Sorry not very good at this hence all the edits! :-S


Groan.....i'm dying, somebody have mercy and help me out, not good at all at this kind of thing (wishes had just chuckled along reading other people's posts!)

*muffintop smiles coyly and gets up from her rest by Nellies tootsies, and wanders over to Moos who cannot see the concealed contents of a full bucket of Nellies latest offerings being hidden behind her back, she now has an *evil grin* (ok I'm not that mean, make it water hehe!)

*Grudgingly stomps in wearing too tight red tailcoat and a ridiculous and bent top hat, steps over PeckhamGateCrasher*


"OK sort yourselves out, we've got actual customers coming in this weekend. Can somebody please get the quivering clown off the tight-rope, I think he has suffered an embarrassment, clean the elephant poo of Moos and Kel PLEASE stop scrubbing Nelly's bits, its not good for her and the audience over the weekend will be mostly good Irish Catholics and they wont have come to see THAT sort of show"


"Why is the BigNumber5 wrapped in Bakofoil? I have told you before we are NOT doing the human cannon ball thing again, not after the last miss-calculation; "Huguenot the Howitzer" ended up in Singapore, a pity as he was fired in Plumstead. Clearly BigNumber5 is made for the dwarf-tossing, volunteers to be the tosser?"


"Please take the knives out of Louisa, you know only the silver ones have any sort of effect, AnnaJ can do the knife throwing she is good with blades, qualified and everything - also useful if things go... a bit pear-shaped. Piers will have to be given light duties, he is still gibbering - in Spanish"


"Moos can do the savage untamed beast, chair and whip act.
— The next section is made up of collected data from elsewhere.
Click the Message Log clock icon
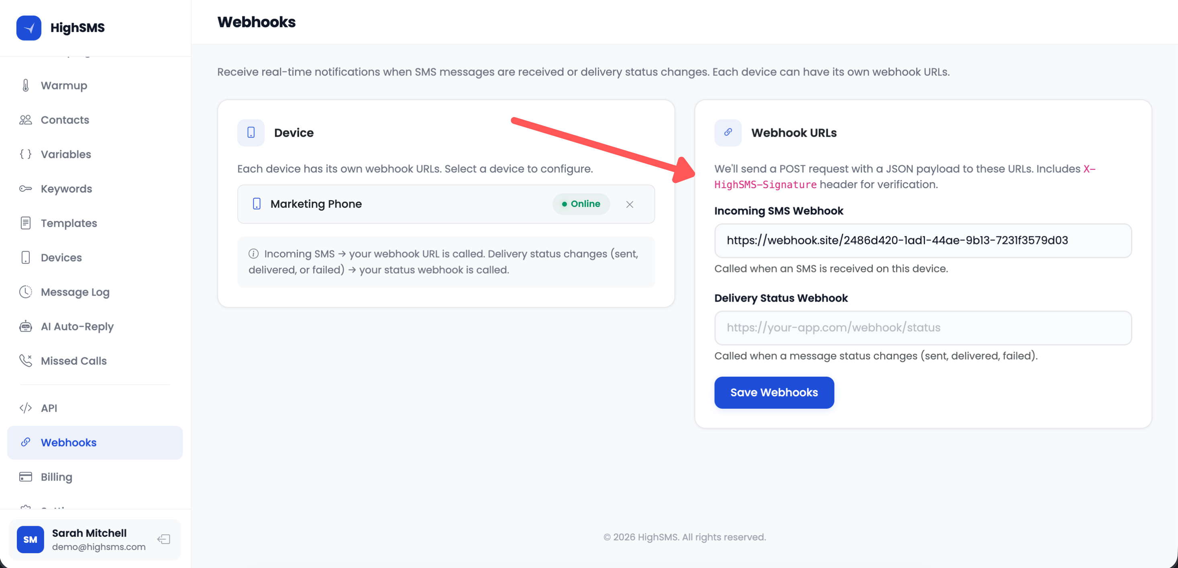 click(x=26, y=292)
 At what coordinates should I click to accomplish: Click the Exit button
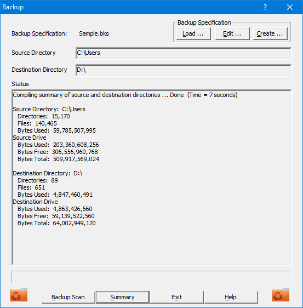pyautogui.click(x=177, y=297)
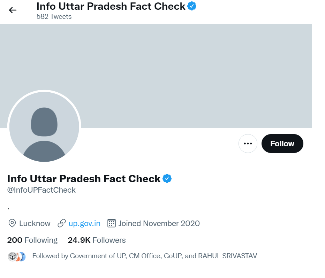This screenshot has width=325, height=278.
Task: View the 200 Following list
Action: coord(32,240)
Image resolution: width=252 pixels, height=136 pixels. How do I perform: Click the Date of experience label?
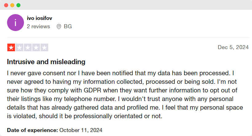point(32,130)
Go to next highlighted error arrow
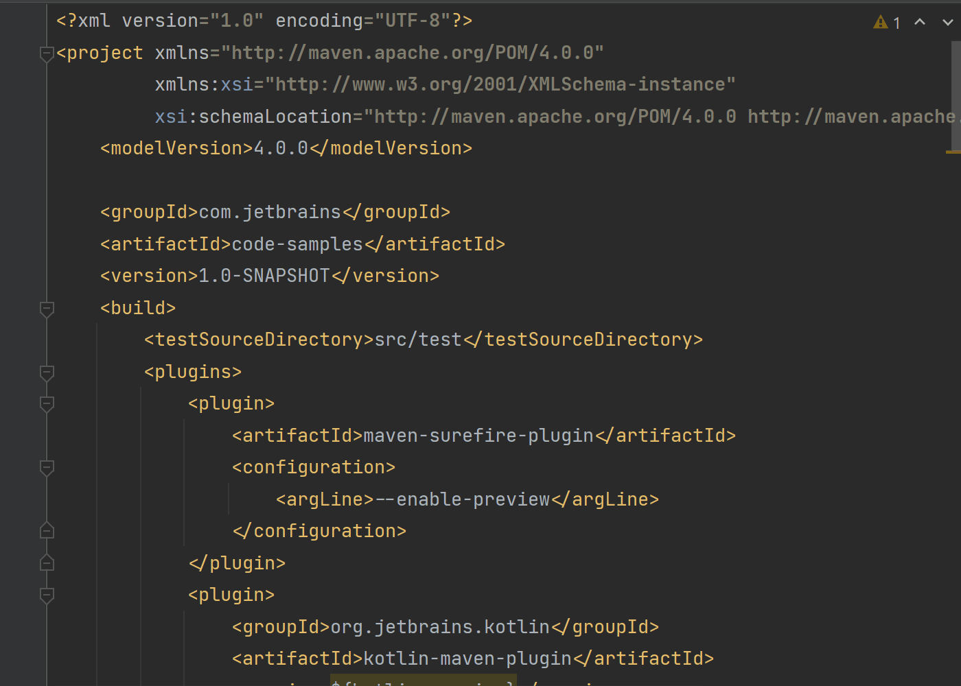This screenshot has width=961, height=686. coord(947,23)
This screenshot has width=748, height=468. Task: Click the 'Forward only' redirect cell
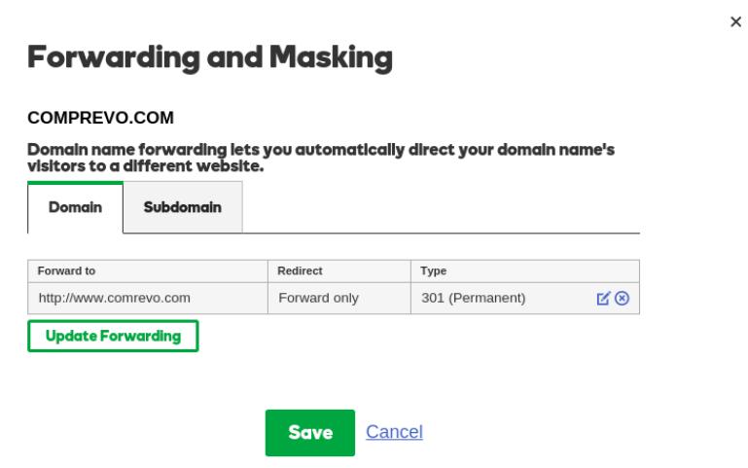[318, 298]

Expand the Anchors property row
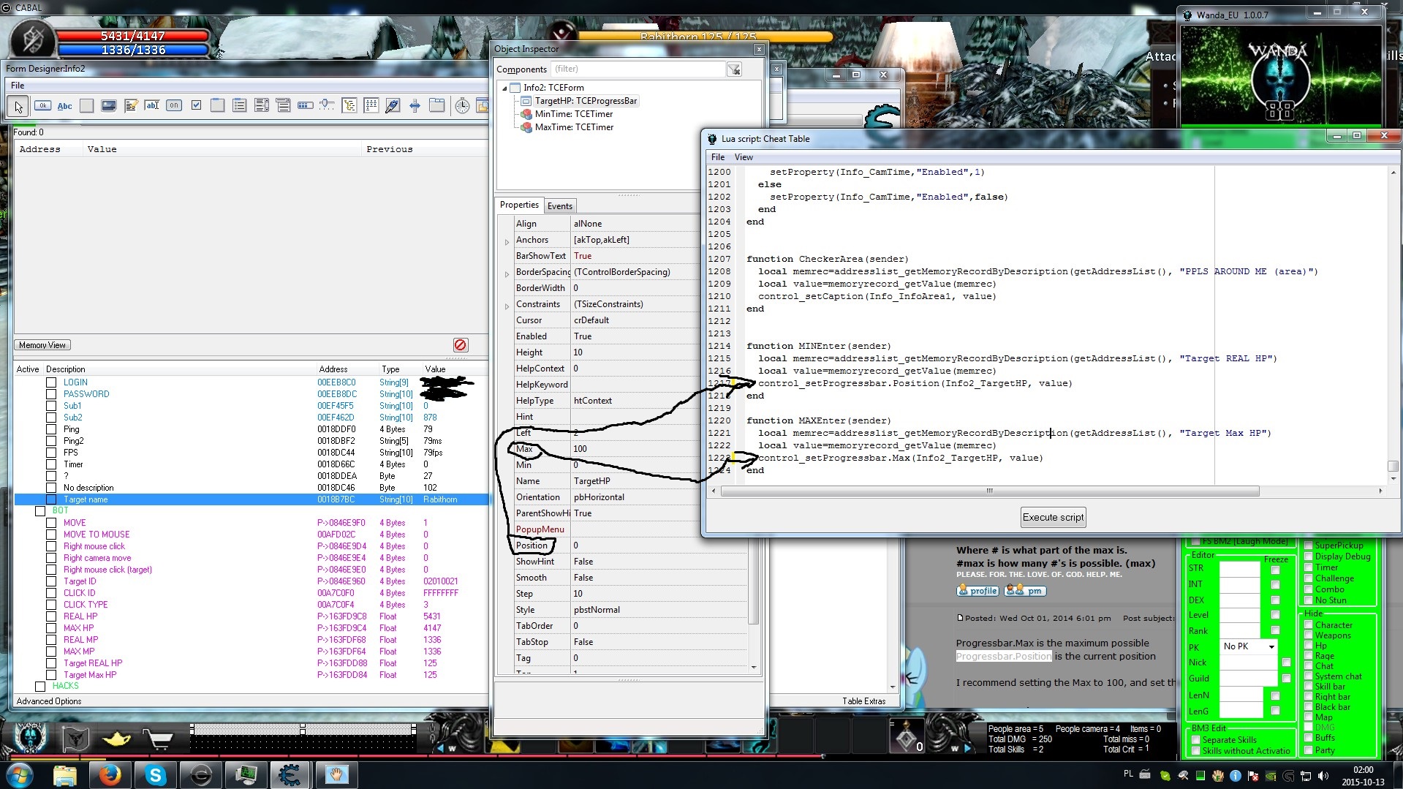point(507,241)
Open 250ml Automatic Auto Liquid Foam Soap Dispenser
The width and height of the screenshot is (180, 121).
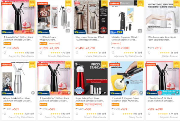pyautogui.click(x=162, y=38)
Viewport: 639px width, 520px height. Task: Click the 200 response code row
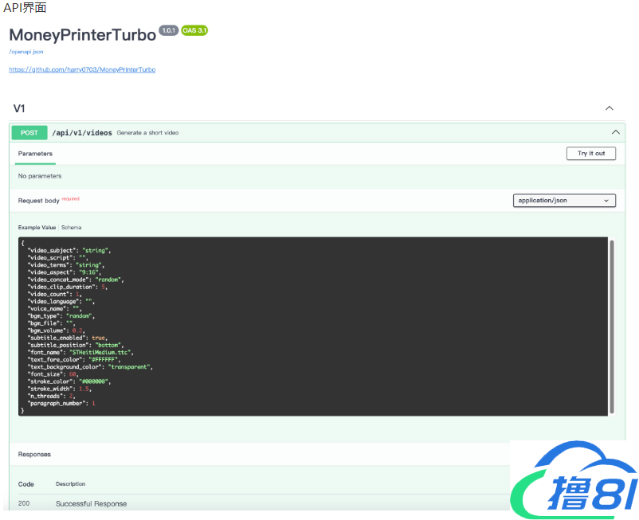point(25,503)
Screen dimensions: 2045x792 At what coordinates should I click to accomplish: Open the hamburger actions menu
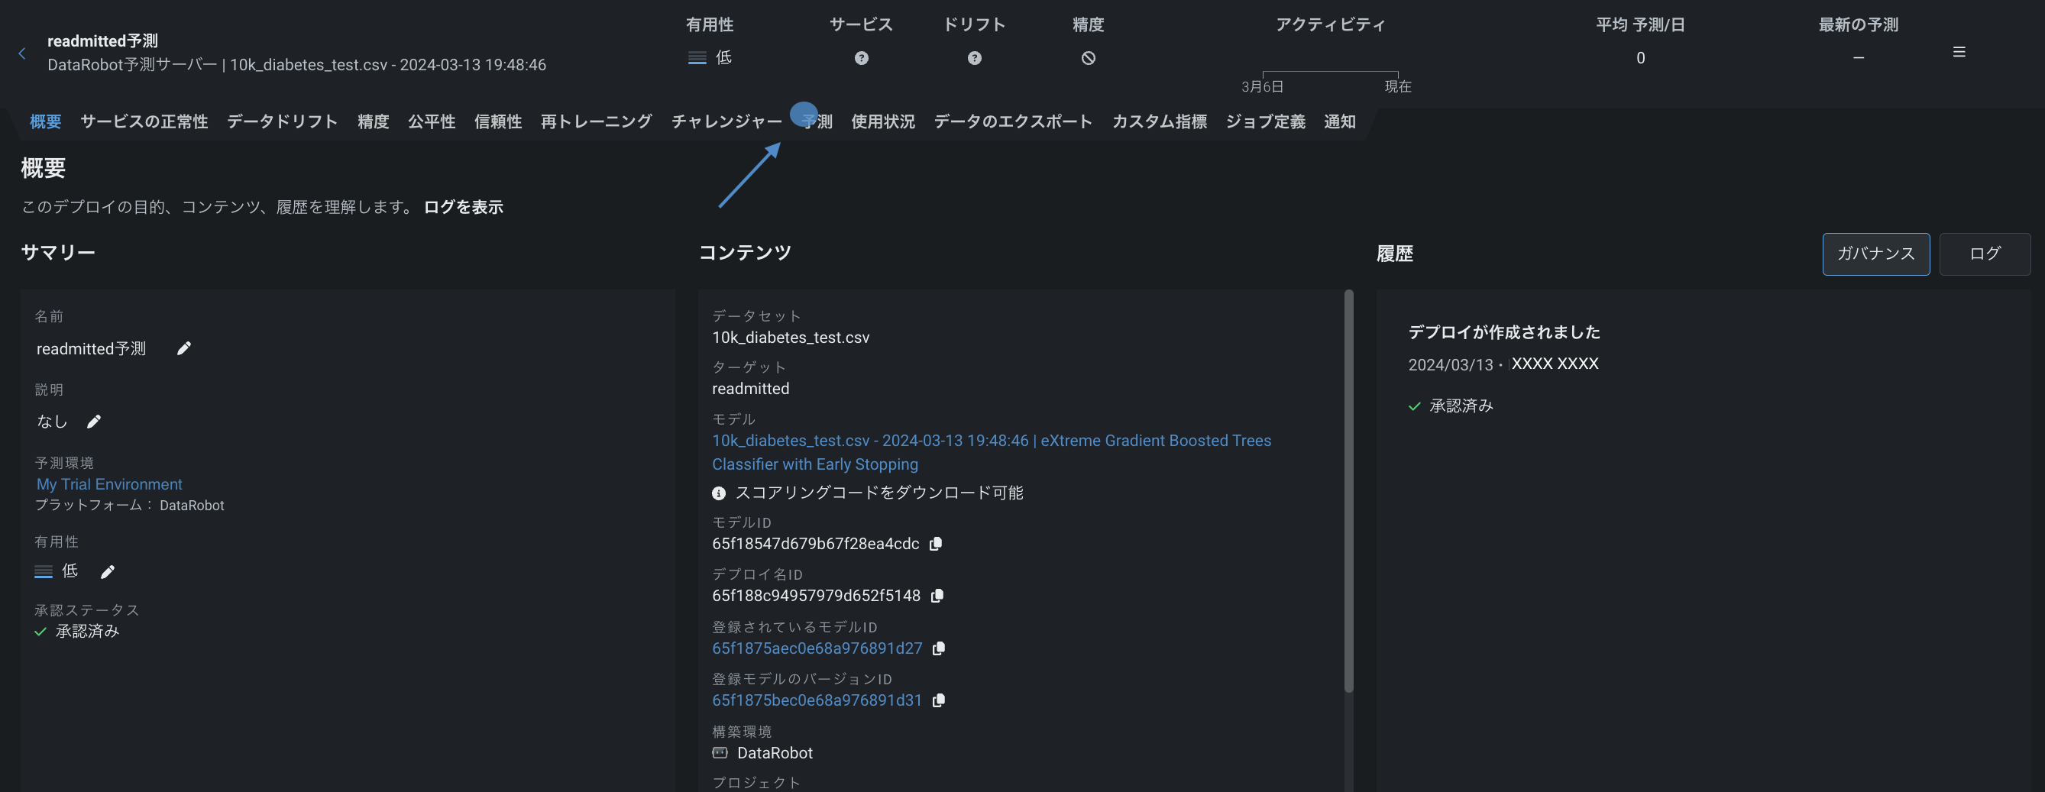tap(1958, 52)
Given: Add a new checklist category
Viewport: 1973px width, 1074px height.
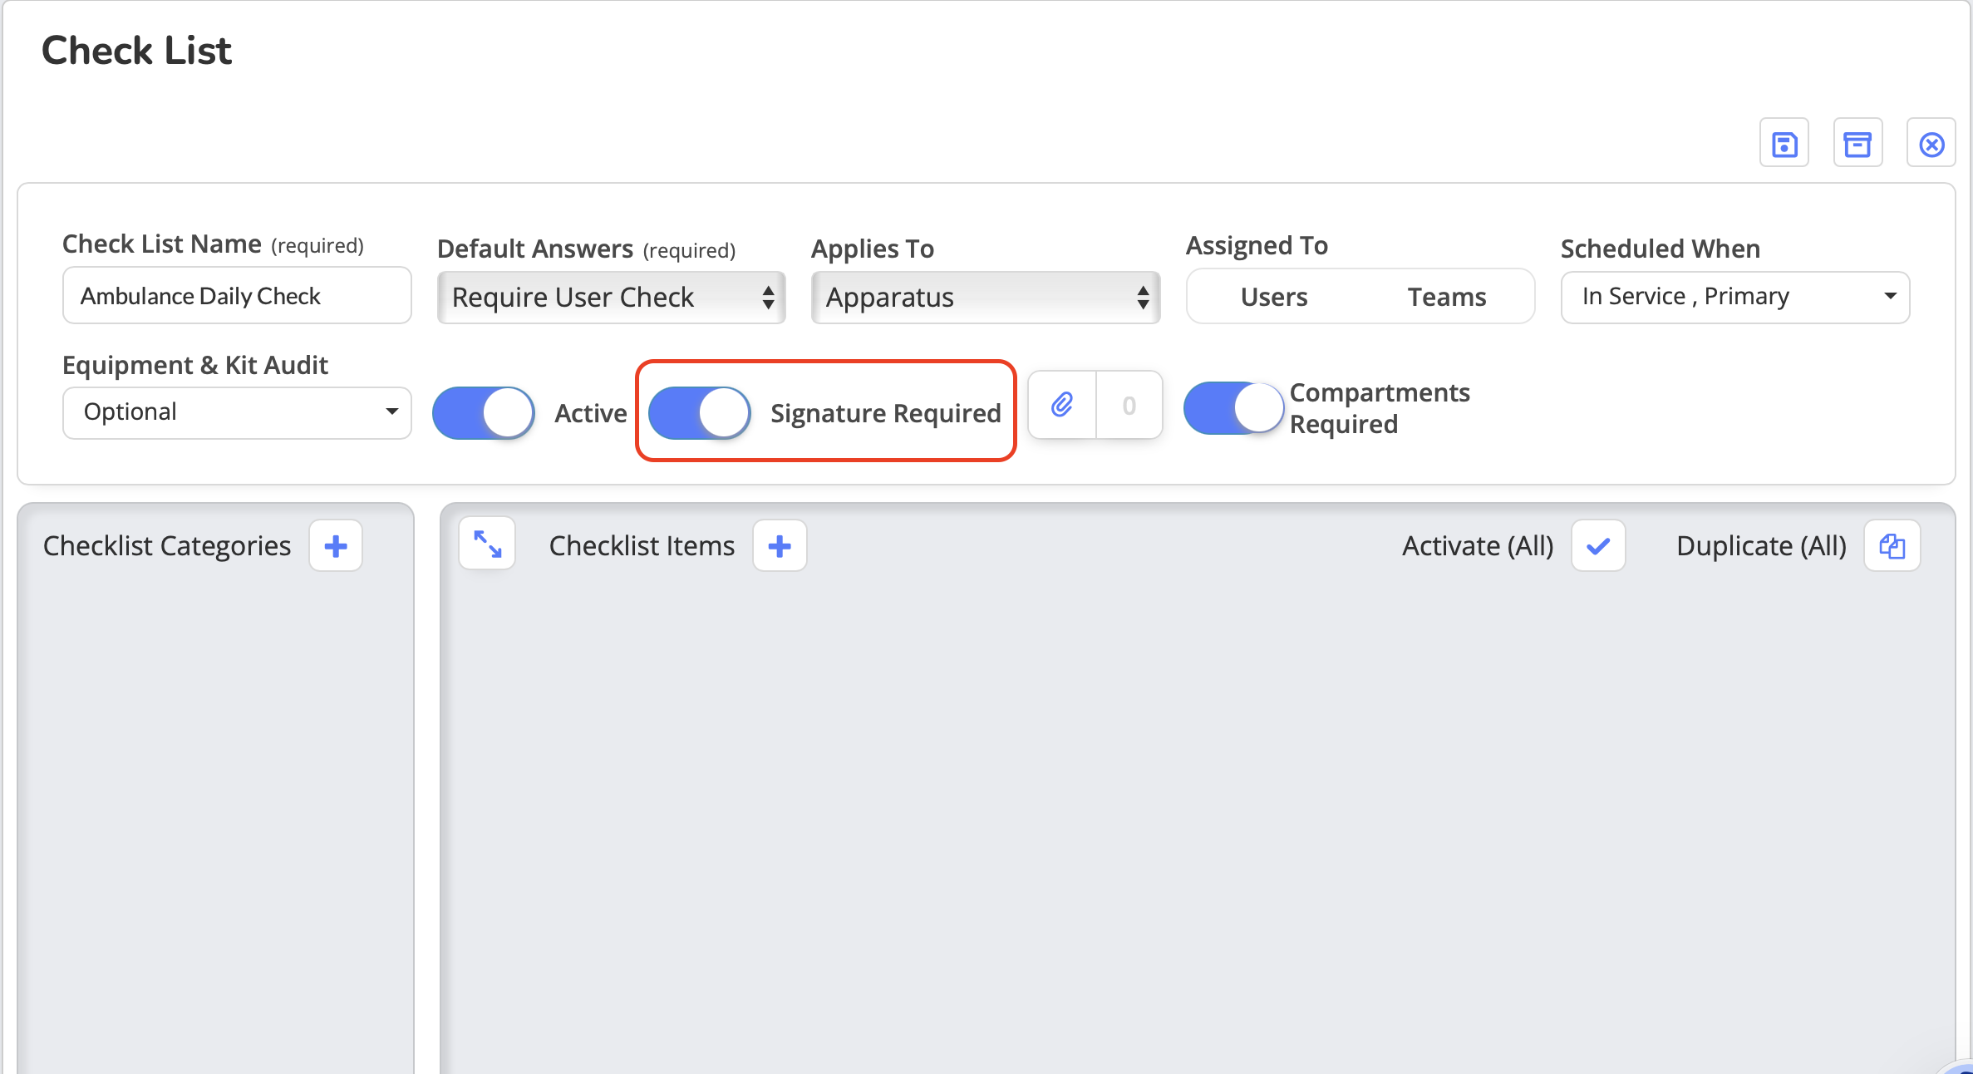Looking at the screenshot, I should click(x=336, y=546).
Who wants the chair and the whip?"


"Andrew D Black, we need you, there is an opening in the Bearded Lady Department"


"Oh yes, why didnt anybody catch PeckhamGateCrasher?"

Hey, I'd have fitted nicely into that cannon if you hadn't veto'd it - just improvising now.


At my size the career options are usually limited to human cannon-ball, being thrown about or cleaning the underside of the elephant using a hat with a brush on it, which smells and I'm not doing it again.

And on come The Flying Honaloochies.


HonaloochieB, his younger brother Honaloochieb, his older smarter brother HonaloochieB+, their Greek cousin Honaloochiebeta and their Irish uncle Honaloochie BeJaysus.


In the ring is a see-saw and some balancing poles.


At first glance the troupe has a certain ?raggedness? about their movements.


On closer inspection it becomes apparent that these are men who have lunched recently and well.


An almost tangible thrill of anticipation runs through the audience.